Show every line of the records below that contains the word "size".

▶

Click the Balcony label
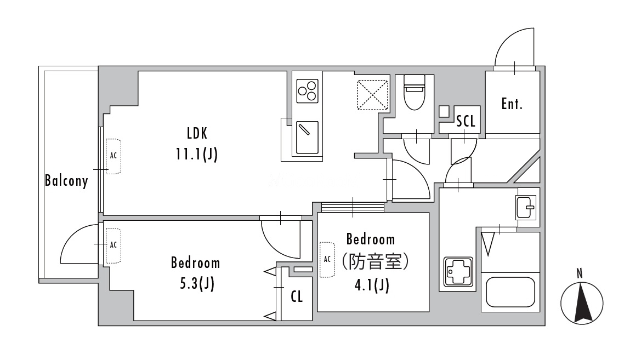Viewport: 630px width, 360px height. click(x=66, y=181)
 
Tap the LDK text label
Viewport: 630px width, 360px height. click(x=197, y=133)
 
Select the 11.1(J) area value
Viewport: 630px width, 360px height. click(x=196, y=154)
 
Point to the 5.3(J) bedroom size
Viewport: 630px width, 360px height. click(x=197, y=284)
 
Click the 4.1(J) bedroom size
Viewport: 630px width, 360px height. click(x=372, y=285)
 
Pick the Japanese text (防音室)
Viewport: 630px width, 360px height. click(x=375, y=262)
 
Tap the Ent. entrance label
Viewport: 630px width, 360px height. click(x=512, y=104)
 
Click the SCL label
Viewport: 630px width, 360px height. click(x=466, y=121)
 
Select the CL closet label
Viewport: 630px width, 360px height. click(x=297, y=296)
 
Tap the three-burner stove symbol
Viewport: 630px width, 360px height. click(x=308, y=91)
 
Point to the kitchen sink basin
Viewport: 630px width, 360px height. click(x=308, y=138)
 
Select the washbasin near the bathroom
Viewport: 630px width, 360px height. click(x=526, y=207)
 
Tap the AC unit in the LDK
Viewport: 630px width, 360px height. click(x=113, y=156)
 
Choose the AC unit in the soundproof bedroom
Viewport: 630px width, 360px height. click(x=327, y=260)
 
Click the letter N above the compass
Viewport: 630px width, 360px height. click(x=580, y=274)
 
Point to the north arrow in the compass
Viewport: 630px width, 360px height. click(x=581, y=303)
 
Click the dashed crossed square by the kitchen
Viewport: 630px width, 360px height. click(x=373, y=95)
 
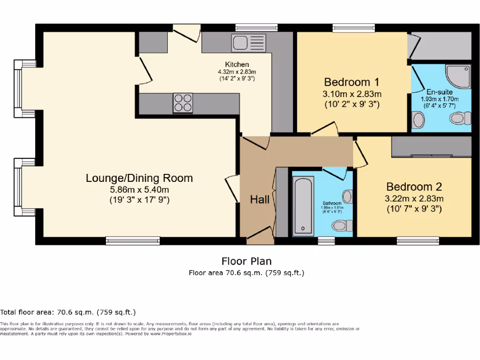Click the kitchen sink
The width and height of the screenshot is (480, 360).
[248, 43]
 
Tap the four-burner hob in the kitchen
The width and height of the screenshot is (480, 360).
[183, 103]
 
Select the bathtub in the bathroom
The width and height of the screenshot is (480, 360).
[303, 206]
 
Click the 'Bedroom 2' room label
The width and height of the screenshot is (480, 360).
[414, 187]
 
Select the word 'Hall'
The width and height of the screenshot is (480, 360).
[259, 200]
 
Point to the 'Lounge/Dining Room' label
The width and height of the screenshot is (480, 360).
[139, 178]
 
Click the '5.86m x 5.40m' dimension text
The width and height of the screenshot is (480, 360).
[139, 189]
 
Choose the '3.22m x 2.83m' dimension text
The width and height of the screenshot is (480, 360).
[414, 198]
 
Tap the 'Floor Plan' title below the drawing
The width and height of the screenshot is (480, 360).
[246, 261]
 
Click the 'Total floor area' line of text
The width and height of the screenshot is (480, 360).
[68, 312]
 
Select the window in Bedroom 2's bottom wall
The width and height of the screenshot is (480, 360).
[418, 240]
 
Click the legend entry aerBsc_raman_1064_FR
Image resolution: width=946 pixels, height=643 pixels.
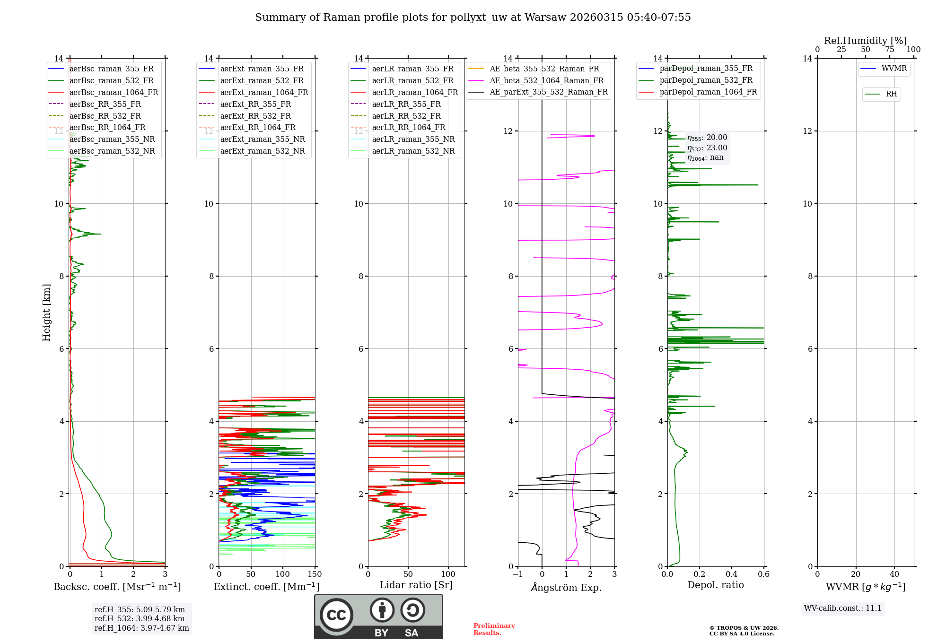point(114,92)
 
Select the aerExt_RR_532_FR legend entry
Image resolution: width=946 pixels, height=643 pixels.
point(255,116)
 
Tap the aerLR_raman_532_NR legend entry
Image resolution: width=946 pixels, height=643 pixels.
point(413,151)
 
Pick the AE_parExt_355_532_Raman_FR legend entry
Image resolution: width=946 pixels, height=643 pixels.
point(549,92)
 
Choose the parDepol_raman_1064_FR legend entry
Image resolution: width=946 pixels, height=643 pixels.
point(708,92)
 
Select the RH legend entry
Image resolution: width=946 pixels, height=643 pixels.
point(891,94)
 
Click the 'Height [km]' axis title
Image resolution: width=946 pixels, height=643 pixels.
point(46,313)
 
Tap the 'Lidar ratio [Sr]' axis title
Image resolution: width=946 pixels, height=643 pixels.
point(416,585)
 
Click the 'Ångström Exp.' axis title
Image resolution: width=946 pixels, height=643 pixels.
point(566,588)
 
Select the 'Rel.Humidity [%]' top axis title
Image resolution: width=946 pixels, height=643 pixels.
point(866,41)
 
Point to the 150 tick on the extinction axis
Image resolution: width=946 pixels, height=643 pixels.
point(315,574)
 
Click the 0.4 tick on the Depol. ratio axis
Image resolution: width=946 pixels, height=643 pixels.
point(732,574)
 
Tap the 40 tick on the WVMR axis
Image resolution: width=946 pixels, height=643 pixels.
point(894,574)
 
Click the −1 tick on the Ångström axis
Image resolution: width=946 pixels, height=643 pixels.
point(517,574)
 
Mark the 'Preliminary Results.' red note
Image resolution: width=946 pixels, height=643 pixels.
point(494,629)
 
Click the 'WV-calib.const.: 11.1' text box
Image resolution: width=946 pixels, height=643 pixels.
point(843,608)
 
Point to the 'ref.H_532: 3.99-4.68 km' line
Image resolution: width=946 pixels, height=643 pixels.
point(140,619)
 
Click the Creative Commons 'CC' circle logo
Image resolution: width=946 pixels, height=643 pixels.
point(336,615)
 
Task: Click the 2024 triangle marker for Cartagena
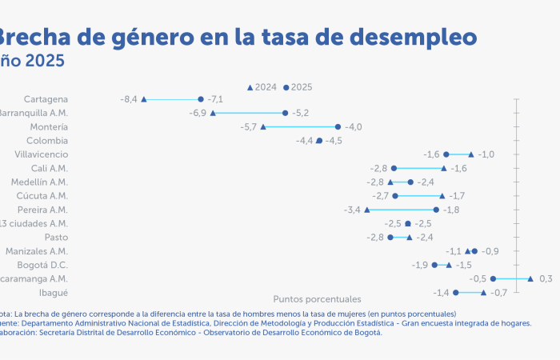pyautogui.click(x=144, y=99)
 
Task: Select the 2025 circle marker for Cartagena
pyautogui.click(x=201, y=99)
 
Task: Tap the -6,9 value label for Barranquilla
pyautogui.click(x=198, y=113)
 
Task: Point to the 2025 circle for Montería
pyautogui.click(x=338, y=126)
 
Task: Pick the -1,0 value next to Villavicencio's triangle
pyautogui.click(x=486, y=154)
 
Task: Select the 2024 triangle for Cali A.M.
pyautogui.click(x=444, y=168)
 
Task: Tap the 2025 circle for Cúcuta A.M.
pyautogui.click(x=395, y=195)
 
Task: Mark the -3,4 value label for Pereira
pyautogui.click(x=352, y=210)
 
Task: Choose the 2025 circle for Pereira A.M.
pyautogui.click(x=436, y=210)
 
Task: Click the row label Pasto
pyautogui.click(x=55, y=237)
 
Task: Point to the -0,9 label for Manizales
pyautogui.click(x=490, y=251)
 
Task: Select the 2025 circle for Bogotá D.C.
pyautogui.click(x=434, y=265)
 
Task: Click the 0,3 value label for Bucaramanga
pyautogui.click(x=546, y=278)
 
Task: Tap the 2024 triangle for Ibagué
pyautogui.click(x=483, y=293)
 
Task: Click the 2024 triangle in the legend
pyautogui.click(x=250, y=86)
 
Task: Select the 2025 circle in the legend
pyautogui.click(x=286, y=86)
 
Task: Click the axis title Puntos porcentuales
pyautogui.click(x=317, y=299)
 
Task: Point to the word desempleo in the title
pyautogui.click(x=414, y=37)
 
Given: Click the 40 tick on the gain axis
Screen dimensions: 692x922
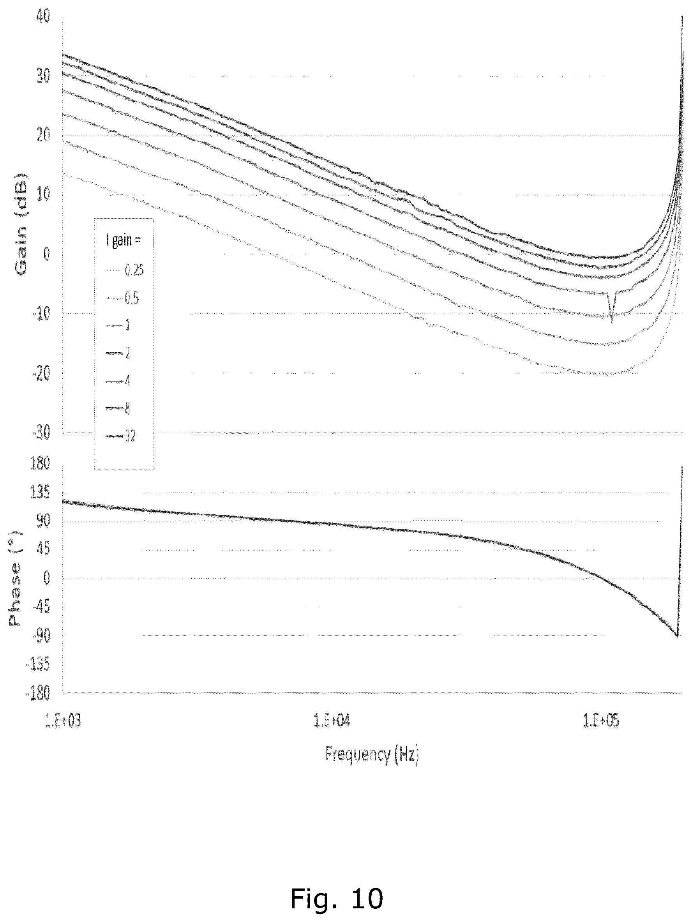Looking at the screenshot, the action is (42, 16).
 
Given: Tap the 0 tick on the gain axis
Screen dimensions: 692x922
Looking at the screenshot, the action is (46, 254).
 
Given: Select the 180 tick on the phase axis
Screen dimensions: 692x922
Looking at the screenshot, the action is (41, 463).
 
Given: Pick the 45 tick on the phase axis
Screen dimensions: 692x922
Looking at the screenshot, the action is (43, 550).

◀

Response to the task
Point to the 5.3(J) bedroom size
Click the 4.1(J) bedroom size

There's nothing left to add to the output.